▸ **DATA SECTION**
>> begin

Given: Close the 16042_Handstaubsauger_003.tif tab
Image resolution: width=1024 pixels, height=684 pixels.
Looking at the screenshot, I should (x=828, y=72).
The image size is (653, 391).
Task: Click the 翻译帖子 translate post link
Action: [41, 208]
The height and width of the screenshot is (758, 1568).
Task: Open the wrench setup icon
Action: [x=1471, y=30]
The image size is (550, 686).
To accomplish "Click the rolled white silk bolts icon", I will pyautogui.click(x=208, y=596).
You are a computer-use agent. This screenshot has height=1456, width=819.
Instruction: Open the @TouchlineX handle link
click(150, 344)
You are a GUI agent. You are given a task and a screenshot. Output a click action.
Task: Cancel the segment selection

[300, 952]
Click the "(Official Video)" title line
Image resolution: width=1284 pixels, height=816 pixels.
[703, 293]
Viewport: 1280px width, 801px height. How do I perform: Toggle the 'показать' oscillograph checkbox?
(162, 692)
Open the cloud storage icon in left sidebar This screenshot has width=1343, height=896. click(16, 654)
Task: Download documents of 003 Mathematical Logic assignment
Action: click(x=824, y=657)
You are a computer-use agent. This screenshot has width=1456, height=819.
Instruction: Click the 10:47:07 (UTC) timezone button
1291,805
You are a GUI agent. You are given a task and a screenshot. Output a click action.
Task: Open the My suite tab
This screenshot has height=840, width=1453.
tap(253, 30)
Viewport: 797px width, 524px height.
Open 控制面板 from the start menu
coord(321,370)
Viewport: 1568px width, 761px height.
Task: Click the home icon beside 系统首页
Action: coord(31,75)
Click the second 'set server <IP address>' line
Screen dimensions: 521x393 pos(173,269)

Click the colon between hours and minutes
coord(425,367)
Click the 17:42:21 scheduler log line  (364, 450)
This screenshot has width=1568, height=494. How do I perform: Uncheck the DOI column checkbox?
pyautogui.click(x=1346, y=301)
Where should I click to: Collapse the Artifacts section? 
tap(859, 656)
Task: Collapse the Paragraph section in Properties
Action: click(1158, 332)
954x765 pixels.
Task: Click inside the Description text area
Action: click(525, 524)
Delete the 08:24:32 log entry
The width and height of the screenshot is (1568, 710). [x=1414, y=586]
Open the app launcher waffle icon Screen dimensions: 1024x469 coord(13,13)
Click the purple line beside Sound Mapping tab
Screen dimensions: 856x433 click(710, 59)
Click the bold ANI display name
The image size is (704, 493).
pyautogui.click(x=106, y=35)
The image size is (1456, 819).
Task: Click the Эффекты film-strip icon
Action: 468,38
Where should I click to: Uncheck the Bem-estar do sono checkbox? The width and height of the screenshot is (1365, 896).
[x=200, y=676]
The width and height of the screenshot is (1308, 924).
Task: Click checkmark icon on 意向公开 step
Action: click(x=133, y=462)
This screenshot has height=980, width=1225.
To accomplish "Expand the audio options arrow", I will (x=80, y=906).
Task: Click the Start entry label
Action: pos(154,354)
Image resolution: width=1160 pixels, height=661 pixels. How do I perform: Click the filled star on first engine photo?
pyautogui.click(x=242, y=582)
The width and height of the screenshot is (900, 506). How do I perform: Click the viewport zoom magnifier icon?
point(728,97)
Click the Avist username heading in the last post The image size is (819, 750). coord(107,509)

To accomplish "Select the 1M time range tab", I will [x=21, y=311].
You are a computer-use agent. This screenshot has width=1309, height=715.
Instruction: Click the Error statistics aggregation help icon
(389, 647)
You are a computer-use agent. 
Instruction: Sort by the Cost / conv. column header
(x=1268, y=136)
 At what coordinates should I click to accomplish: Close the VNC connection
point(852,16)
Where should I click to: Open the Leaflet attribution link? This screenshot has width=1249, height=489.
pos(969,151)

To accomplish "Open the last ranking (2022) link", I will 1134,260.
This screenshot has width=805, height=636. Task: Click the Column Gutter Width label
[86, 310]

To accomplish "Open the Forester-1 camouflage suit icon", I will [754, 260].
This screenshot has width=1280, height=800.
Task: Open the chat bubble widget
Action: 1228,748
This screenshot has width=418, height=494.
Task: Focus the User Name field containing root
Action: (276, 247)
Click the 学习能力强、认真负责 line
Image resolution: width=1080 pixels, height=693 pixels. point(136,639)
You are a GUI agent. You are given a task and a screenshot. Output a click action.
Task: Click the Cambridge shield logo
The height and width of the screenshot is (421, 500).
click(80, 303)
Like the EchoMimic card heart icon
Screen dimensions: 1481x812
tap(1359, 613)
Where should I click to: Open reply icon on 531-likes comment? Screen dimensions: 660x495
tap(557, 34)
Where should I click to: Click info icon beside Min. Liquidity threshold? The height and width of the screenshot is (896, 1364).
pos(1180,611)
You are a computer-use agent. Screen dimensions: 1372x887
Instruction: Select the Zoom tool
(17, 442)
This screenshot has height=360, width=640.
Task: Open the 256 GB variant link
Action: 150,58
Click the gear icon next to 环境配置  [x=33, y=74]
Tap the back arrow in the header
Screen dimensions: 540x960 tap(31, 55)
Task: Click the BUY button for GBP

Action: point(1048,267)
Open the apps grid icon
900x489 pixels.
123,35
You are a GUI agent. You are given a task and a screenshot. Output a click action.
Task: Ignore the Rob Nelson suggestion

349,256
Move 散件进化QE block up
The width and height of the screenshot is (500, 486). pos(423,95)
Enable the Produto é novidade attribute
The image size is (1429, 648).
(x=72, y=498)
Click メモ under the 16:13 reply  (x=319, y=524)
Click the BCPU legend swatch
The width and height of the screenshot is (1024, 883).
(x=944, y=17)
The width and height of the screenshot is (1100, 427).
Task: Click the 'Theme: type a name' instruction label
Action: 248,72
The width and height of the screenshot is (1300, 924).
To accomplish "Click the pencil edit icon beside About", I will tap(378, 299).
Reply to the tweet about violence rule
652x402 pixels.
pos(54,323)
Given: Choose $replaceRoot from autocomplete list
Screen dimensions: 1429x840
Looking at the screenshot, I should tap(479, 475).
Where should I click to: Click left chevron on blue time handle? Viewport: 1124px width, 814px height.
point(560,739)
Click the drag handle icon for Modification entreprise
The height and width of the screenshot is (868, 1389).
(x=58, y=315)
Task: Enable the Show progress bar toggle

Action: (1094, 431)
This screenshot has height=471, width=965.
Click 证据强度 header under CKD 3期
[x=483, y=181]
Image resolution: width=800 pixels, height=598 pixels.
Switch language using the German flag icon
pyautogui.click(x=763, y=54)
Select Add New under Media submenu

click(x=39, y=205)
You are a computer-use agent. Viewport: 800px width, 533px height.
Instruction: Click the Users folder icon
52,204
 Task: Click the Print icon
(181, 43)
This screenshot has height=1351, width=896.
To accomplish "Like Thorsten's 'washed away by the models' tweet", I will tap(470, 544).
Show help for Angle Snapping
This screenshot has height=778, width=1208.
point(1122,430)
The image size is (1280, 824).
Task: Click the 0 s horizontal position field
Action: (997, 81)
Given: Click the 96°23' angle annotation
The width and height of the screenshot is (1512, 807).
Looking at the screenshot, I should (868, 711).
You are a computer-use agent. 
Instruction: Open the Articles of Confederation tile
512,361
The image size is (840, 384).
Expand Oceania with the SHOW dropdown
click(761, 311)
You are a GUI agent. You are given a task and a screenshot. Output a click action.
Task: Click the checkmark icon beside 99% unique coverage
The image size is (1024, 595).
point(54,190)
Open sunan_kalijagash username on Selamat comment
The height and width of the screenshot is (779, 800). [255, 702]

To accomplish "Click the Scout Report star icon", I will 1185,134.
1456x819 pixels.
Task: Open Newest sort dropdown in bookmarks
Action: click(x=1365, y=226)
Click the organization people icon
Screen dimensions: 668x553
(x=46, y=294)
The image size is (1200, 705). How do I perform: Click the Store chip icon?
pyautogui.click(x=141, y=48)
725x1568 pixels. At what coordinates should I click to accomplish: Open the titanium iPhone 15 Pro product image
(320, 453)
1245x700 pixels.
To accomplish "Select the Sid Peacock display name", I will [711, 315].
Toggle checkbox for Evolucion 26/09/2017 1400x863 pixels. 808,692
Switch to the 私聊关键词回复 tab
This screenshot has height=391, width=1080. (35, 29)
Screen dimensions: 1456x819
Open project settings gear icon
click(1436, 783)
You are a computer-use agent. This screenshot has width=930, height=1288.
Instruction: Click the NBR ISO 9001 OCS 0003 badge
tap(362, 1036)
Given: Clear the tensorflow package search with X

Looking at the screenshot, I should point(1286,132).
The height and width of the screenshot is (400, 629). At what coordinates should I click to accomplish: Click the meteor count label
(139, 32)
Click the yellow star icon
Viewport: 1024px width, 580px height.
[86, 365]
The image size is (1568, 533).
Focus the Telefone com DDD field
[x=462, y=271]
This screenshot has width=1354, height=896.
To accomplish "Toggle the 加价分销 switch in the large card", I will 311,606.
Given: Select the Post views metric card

>> end

▸ **EXERCISE AIM**
Write out the lines again, starting at the line that has "Click the 17:42:21" and stopping after the line that has "Action: 468,38". Replace "Delete" with "Remove" and leave everything else unchanged.

▸ **WORKED SOLUTION**
Click the 17:42:21 scheduler log line  (364, 450)
This screenshot has width=1568, height=494. How do I perform: Uncheck the DOI column checkbox?
pyautogui.click(x=1346, y=301)
Where should I click to: Collapse the Artifacts section? 
tap(859, 656)
Task: Collapse the Paragraph section in Properties
Action: click(1158, 332)
954x765 pixels.
Task: Click inside the Description text area
Action: click(525, 524)
Remove the 08:24:32 log entry
The width and height of the screenshot is (1568, 710). [x=1414, y=586]
Open the app launcher waffle icon Screen dimensions: 1024x469 coord(13,13)
Click the purple line beside Sound Mapping tab
Screen dimensions: 856x433 click(710, 59)
Click the bold ANI display name
The image size is (704, 493).
pyautogui.click(x=106, y=35)
The image size is (1456, 819).
Task: Click the Эффекты film-strip icon
Action: 468,38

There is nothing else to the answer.